Sia chiaro, non vogliamo pre-pensionare un gruppo che, oltre ad avere un valore oggettivo incontestabile nella storia del metal (basterebbe citare Brave Murder Day, Last Fair Deal Gone Down e appunto The Great Cold Distance), ha per noi un’importanza enorme, ma tutto l’amore che nutriamo per loro non può oscurarci la vista (o meglio, l’ascolto). Dead End Kings ha caratteristiche molto simili al precedente Night Is The New Day, che già era una versione notevolmente più “alleggerita” del capolavoro targato 2006: parliamo dunque anche in questo caso di un album in cui trionfa l’ormai inconfondibile stile degli ultimi Katatonia, e di per sé questo non è un male, fatto di brani (prevalentemente mid-tempos) malinconici e sognanti che faranno la gioia di tutti gli amanti di certe sonorità ma che risulteranno a tratti troppo prevedibili per coloro i quali conoscano a menadito la discografia della band di Jonas Renkse e soci.

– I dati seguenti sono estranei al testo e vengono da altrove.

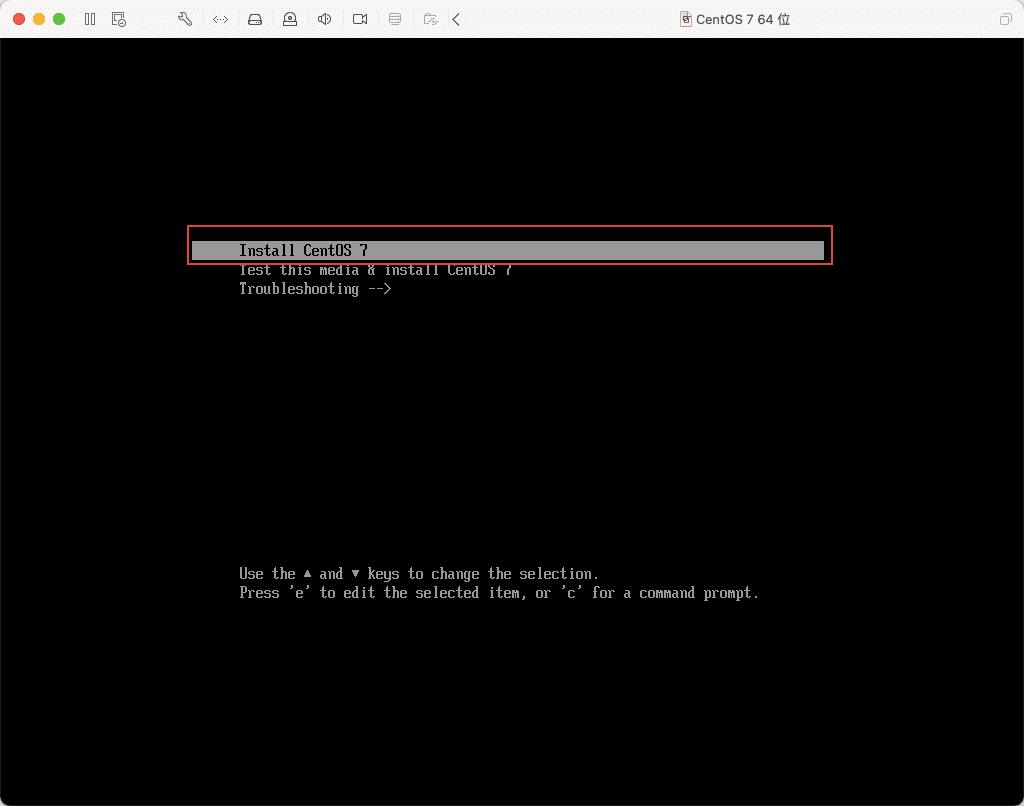Select "Test this media & install CentOS 7"
The image size is (1024, 806).
[375, 270]
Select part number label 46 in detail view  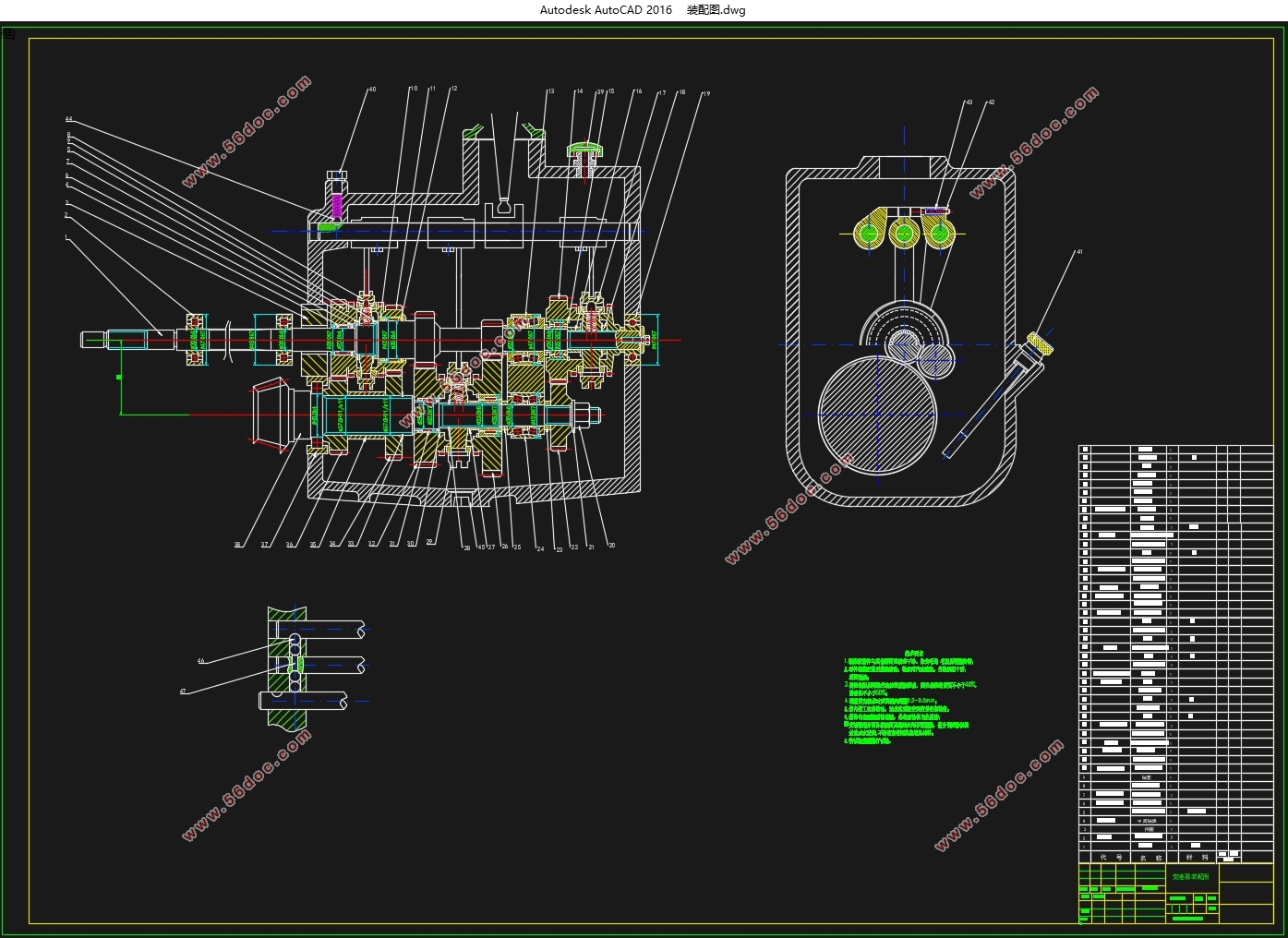click(200, 661)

Non stiamo parlando di un album fotocopia, per carità, ci sono elementi che rendono Dead End Kings ben distinguibile dai dischi precedenti: andando più a fondo, si può notare un gusto melodico e atmosferico ancora più marcato, anche grazie ad arrangiamenti più “raffinati” ed un uso di altri strumenti come piano e archi più evidente che in passato, oltre ad un contributo ancora più sostanzioso del tastierista Frank Default. Tutti elementi che giustificherebbero una valutazione ben più positiva di quella che stiamo esprimendo in questa sede, ma che in fondo non aggiungono così tanto di più a quanto già detto in passato dai Katatonia, tanto che alla fine, più dei potenziali “singoloni” in linea con i grandi brani del passato (citiamo qui soprattutto “The Parting” e “Dead Letters”), la più bella sorpresa di tutto il disco la troviamo in “The One You Are Looking For Is Not Here”, nella quale Jonas duetta per la prima volta con una voce femminile, quella di Silje Wargeland dei The Gathering.
Non sembrino queste parole il lamento di un fan scontento: il sottoscritto, come qualunque amante dei Katatonia, attendeva con ansia questo disco e in un primo momento non ne era rimasto affatto deluso, pur riscontrandone l’eccessiva somiglianza con i precedenti lavori. Il punto è che da una band come i Katatonia non ci si accontenta semplicemente di un disco “che riassuma i precedenti” o cose del genere, ma neanche si pretende qualcosa di sorprendente ad ogni uscita. Quello che davvero manca a Dead End Kings, come mancava anche al precedente, è la longevità: dopo averlo sentito almeno quella decina di volte necessaria per recensirlo degnamente, pensiamo che difficilmente lo riascolteremo altrettante volte, preferendogli ovviamente i grandi capolavori del passato succitati. Non stiamo qui a farvi il solito discorso del “se non ci fosse il loro nome sopra sarebbe un gran disco” perché già lo sapete: se siete amanti dei Katatonia, troverete molto gradevole anche Dead End Kings. Se ancora non li conoscete, trovate le giuste coordinate qualche riga sopra.